The importance of cartilaginous support structures of the nose is well established, but the soft-tissue support mechanisms of these subunits are more frequently involved in the ablation of nasal lesions and therefore also warrant special attention. The continuity of the cartilaginous framework of the nose is not the only factor in determining structural integrity. Ligamentous attachments from the lower and upper lateral cartilages to the pyriform aperture provide critical support to the functional valves of the nose.15,16 The lower lateral cartilages are augmented by the accessory cartilages and their adjoining ligamentous attachments that insert on the pyriform aperture. Cadaveric studies have shown that the thin pyriform ligament not only contributes to the lower one-third of the nose but also extends to the upper lateral cartilages and as far medially as the anterior septal angle.17 The extensive nature of these fibrous attachments illustrates their important contributions to the ala as well as their functional support of the tip and middle vault. Craig and colleagues18 showed that the upper lateral cartilages have dense, fibrous attachments to the lateral pyriform aperture.
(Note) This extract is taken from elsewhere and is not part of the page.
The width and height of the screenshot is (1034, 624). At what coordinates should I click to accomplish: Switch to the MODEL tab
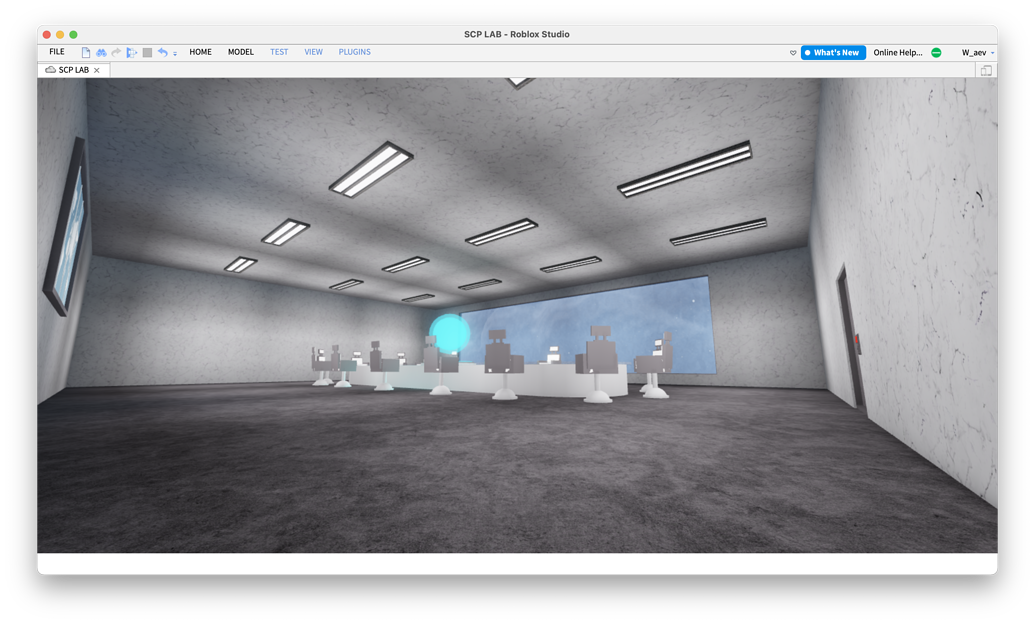coord(240,52)
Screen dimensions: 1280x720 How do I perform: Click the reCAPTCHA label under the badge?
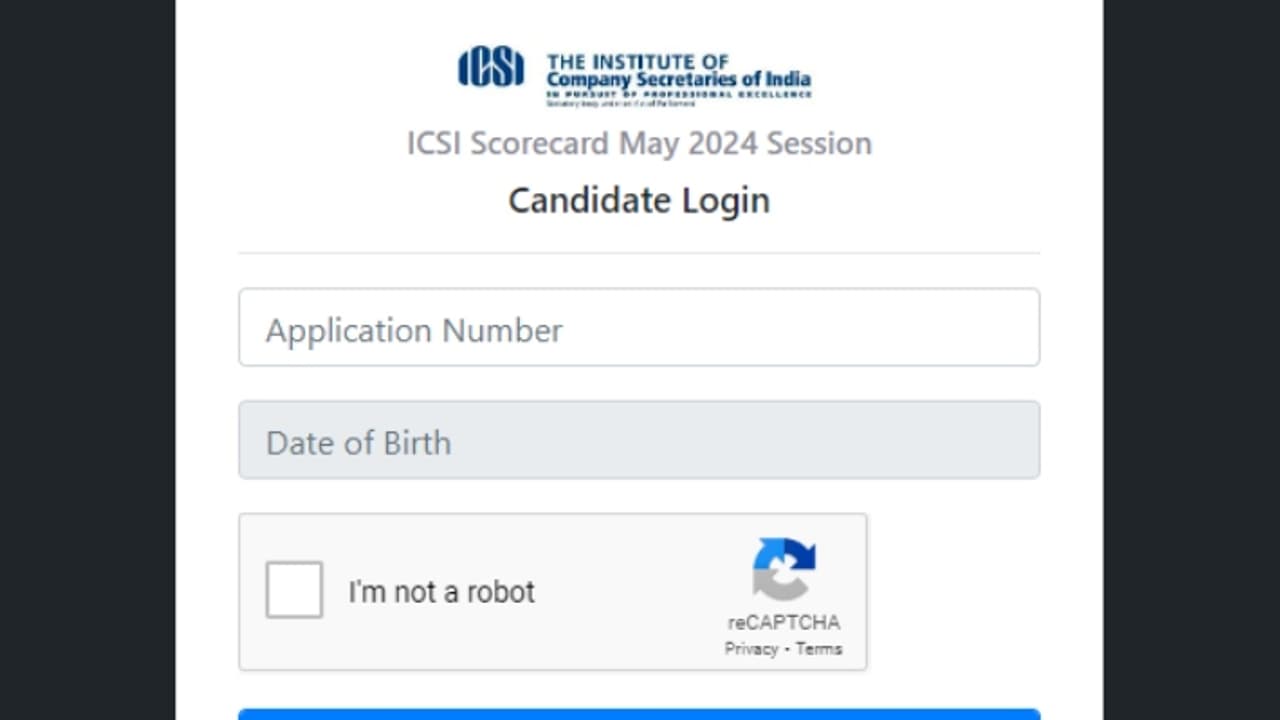pyautogui.click(x=783, y=620)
In addition, histological analyses have revealed that the lateral aspects of the upper lateral cartilages lie deep in the frontal process of the maxilla, with a variable degree of distance between the 2. The integrity of the fibrous attachments between them appears to play a role in the integrity of the internal nasal valve. These studies highlight the importance of recognizing not only how much cartilage is resected but also how extensive the soft-tissue involvement is.

The magnitude of this problem may be underappreciated in the context of nasal reconstruction, where the mantra “repair like tissue with like” does not seem to apply globally. Often, the reconstruction itself is the cause of disruption because the thin, supportive tissues are dissected or cut while elevating a flap. The surgical manipulation of these tissues can result in retraction, stenosis of the external nasal valve, and collapse on inspiration if not properly reinforced.4,5 Along the alar region, this challenge derives from the contour of the cartilage and the long free margin of the inferior rim, which can become misshapen under the forces of wound contracture.4,8,19 Even the lateral soft tissue can fall victim to these stresses and, without adequate structural support, can lead to internal nasal valve collapse.8,18 This outcome underscores the need to evaluate not only the defect location and size but also the extent of tissue elevation required for reconstruction.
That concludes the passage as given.